Every entry must be output exactly as it is written.

-=-=-=-=-

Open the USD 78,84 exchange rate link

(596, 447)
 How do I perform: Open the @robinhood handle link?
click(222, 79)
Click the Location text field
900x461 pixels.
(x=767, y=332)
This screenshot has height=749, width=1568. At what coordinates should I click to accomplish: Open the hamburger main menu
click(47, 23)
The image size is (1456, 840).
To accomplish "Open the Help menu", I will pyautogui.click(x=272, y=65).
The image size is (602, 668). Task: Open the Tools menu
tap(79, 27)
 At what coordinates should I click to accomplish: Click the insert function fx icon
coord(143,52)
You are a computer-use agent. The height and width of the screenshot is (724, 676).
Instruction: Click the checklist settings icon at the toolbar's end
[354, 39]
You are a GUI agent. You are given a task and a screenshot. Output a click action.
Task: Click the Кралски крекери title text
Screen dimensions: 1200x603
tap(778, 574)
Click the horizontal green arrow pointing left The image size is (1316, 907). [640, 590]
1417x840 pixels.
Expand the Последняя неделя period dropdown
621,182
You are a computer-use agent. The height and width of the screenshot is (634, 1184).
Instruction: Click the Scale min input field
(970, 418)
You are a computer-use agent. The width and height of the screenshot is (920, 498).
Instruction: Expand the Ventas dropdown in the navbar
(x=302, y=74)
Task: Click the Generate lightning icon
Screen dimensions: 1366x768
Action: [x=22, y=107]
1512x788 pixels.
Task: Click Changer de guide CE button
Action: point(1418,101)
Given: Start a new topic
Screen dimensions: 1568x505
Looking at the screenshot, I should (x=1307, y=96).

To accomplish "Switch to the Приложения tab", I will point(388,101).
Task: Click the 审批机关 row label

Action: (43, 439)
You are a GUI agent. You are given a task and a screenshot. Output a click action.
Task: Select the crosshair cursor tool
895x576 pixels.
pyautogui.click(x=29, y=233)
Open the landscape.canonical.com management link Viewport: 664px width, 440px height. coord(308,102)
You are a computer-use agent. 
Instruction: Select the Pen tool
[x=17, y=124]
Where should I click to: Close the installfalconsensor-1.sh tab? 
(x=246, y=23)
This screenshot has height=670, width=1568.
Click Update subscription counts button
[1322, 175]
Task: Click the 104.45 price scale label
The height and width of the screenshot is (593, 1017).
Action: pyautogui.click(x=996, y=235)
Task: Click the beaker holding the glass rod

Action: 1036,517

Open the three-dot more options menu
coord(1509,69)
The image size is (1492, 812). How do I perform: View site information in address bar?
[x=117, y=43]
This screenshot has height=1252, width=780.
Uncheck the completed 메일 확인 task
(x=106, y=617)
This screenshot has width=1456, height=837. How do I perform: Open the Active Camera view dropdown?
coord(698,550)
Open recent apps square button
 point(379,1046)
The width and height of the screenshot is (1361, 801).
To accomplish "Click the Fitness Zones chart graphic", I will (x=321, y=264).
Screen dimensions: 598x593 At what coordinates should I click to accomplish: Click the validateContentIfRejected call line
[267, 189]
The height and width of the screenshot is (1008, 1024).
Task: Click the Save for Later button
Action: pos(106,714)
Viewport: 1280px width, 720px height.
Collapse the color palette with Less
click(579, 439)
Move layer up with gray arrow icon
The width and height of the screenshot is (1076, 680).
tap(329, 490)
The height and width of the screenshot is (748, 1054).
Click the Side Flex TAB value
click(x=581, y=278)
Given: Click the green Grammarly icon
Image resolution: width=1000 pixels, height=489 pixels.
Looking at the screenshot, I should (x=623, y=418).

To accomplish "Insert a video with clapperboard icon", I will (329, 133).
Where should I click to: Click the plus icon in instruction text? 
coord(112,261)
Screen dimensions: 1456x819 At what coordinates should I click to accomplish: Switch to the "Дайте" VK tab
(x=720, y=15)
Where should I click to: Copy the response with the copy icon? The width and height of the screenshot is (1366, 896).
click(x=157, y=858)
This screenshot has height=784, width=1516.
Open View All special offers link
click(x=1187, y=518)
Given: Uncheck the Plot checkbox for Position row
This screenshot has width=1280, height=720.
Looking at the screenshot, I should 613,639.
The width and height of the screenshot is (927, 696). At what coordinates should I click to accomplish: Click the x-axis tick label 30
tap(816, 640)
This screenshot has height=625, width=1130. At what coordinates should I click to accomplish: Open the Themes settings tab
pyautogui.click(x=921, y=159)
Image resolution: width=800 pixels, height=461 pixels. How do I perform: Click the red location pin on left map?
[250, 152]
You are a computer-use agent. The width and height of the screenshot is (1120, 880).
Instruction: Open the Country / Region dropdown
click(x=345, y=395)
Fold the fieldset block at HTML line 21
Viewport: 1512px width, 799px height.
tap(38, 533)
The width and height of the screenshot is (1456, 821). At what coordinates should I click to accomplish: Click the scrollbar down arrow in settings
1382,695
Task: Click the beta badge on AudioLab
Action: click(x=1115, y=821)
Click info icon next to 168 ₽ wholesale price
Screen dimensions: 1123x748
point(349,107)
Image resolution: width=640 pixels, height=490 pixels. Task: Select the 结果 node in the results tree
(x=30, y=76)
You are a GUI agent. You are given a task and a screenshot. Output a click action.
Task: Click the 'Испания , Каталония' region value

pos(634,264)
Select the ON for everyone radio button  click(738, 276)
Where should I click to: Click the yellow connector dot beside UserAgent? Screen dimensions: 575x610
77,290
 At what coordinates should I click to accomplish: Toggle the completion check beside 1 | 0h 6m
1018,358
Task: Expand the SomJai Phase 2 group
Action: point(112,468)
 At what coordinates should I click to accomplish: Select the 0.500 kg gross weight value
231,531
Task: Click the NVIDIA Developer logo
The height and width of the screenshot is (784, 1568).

-=-=-=-=-

**Output below**:
Open the USD 78,84 exchange rate link

(596, 447)
 How do I perform: Open the @robinhood handle link?
click(222, 79)
Click the Location text field
900x461 pixels.
(x=767, y=332)
This screenshot has height=749, width=1568. At what coordinates should I click to accomplish: Open the hamburger main menu
click(47, 23)
The image size is (1456, 840).
To accomplish "Open the Help menu", I will pyautogui.click(x=272, y=65).
The image size is (602, 668). Task: Open the Tools menu
tap(79, 27)
 At what coordinates should I click to accomplish: Click the insert function fx icon
coord(143,52)
You are a computer-use agent. The height and width of the screenshot is (724, 676).
Instruction: Click the checklist settings icon at the toolbar's end
[354, 39]
You are a GUI agent. You are given a task and a screenshot. Output a click action.
Task: Click the Кралски крекери title text
Screen dimensions: 1200x603
tap(778, 574)
Click the horizontal green arrow pointing left The image size is (1316, 907). [640, 590]
1417x840 pixels.
Expand the Последняя неделя period dropdown
621,182
You are a computer-use agent. The height and width of the screenshot is (634, 1184).
Instruction: Click the Scale min input field
(970, 418)
You are a computer-use agent. The width and height of the screenshot is (920, 498).
Instruction: Expand the Ventas dropdown in the navbar
(x=302, y=74)
Task: Click the Generate lightning icon
Screen dimensions: 1366x768
Action: [x=22, y=107]
1512x788 pixels.
Task: Click Changer de guide CE button
Action: point(1418,101)
Given: Start a new topic
Screen dimensions: 1568x505
Looking at the screenshot, I should (x=1307, y=96).

To accomplish "Switch to the Приложения tab", I will point(388,101).
Task: Click the 审批机关 row label

Action: (43, 439)
You are a GUI agent. You are given a task and a screenshot. Output a click action.
Task: Select the crosshair cursor tool
895x576 pixels.
pyautogui.click(x=29, y=233)
Open the landscape.canonical.com management link Viewport: 664px width, 440px height. coord(308,102)
You are a computer-use agent. 
Instruction: Select the Pen tool
[x=17, y=124]
Where should I click to: Close the installfalconsensor-1.sh tab? 
(x=246, y=23)
This screenshot has height=670, width=1568.
Click Update subscription counts button
[1322, 175]
Task: Click the 104.45 price scale label
The height and width of the screenshot is (593, 1017).
Action: pyautogui.click(x=996, y=235)
Task: Click the beaker holding the glass rod

Action: 1036,517

Open the three-dot more options menu
coord(1509,69)
The image size is (1492, 812). How do I perform: View site information in address bar?
[x=117, y=43]
This screenshot has height=1252, width=780.
Uncheck the completed 메일 확인 task
(x=106, y=617)
This screenshot has width=1456, height=837. How do I perform: Open the Active Camera view dropdown?
coord(698,550)
Open recent apps square button
 point(379,1046)
The width and height of the screenshot is (1361, 801).
To accomplish "Click the Fitness Zones chart graphic", I will (x=321, y=264).
Screen dimensions: 598x593 At what coordinates should I click to accomplish: Click the validateContentIfRejected call line
[267, 189]
The height and width of the screenshot is (1008, 1024).
Task: Click the Save for Later button
Action: pos(106,714)
Viewport: 1280px width, 720px height.
Collapse the color palette with Less
click(579, 439)
Move layer up with gray arrow icon
The width and height of the screenshot is (1076, 680).
tap(329, 490)
The height and width of the screenshot is (748, 1054).
Click the Side Flex TAB value
click(x=581, y=278)
Given: Click the green Grammarly icon
Image resolution: width=1000 pixels, height=489 pixels.
Looking at the screenshot, I should (x=623, y=418).

To accomplish "Insert a video with clapperboard icon", I will (329, 133).
Where should I click to: Click the plus icon in instruction text? 
coord(112,261)
Screen dimensions: 1456x819 At what coordinates should I click to accomplish: Switch to the "Дайте" VK tab
(x=720, y=15)
Where should I click to: Copy the response with the copy icon? The width and height of the screenshot is (1366, 896).
click(x=157, y=858)
This screenshot has height=784, width=1516.
Open View All special offers link
click(x=1187, y=518)
Given: Uncheck the Plot checkbox for Position row
This screenshot has width=1280, height=720.
Looking at the screenshot, I should 613,639.
The width and height of the screenshot is (927, 696). At what coordinates should I click to accomplish: Click the x-axis tick label 30
tap(816, 640)
This screenshot has height=625, width=1130. At what coordinates should I click to accomplish: Open the Themes settings tab
pyautogui.click(x=921, y=159)
Image resolution: width=800 pixels, height=461 pixels. How do I perform: Click the red location pin on left map?
[250, 152]
You are a computer-use agent. The width and height of the screenshot is (1120, 880).
Instruction: Open the Country / Region dropdown
click(x=345, y=395)
Fold the fieldset block at HTML line 21
Viewport: 1512px width, 799px height.
tap(38, 533)
The width and height of the screenshot is (1456, 821). At what coordinates should I click to accomplish: Click the scrollbar down arrow in settings
1382,695
Task: Click the beta badge on AudioLab
Action: click(x=1115, y=821)
Click info icon next to 168 ₽ wholesale price
Screen dimensions: 1123x748
point(349,107)
Image resolution: width=640 pixels, height=490 pixels. Task: Select the 结果 node in the results tree
(x=30, y=76)
You are a GUI agent. You are given a task and a screenshot. Output a click action.
Task: Click the 'Испания , Каталония' region value

pos(634,264)
Select the ON for everyone radio button  click(738, 276)
Where should I click to: Click the yellow connector dot beside UserAgent? Screen dimensions: 575x610
77,290
 At what coordinates should I click to accomplish: Toggle the completion check beside 1 | 0h 6m
1018,358
Task: Expand the SomJai Phase 2 group
Action: point(112,468)
 At what coordinates should I click to accomplish: Select the 0.500 kg gross weight value
231,531
Task: Click the NVIDIA Developer logo
The height and width of the screenshot is (784, 1568).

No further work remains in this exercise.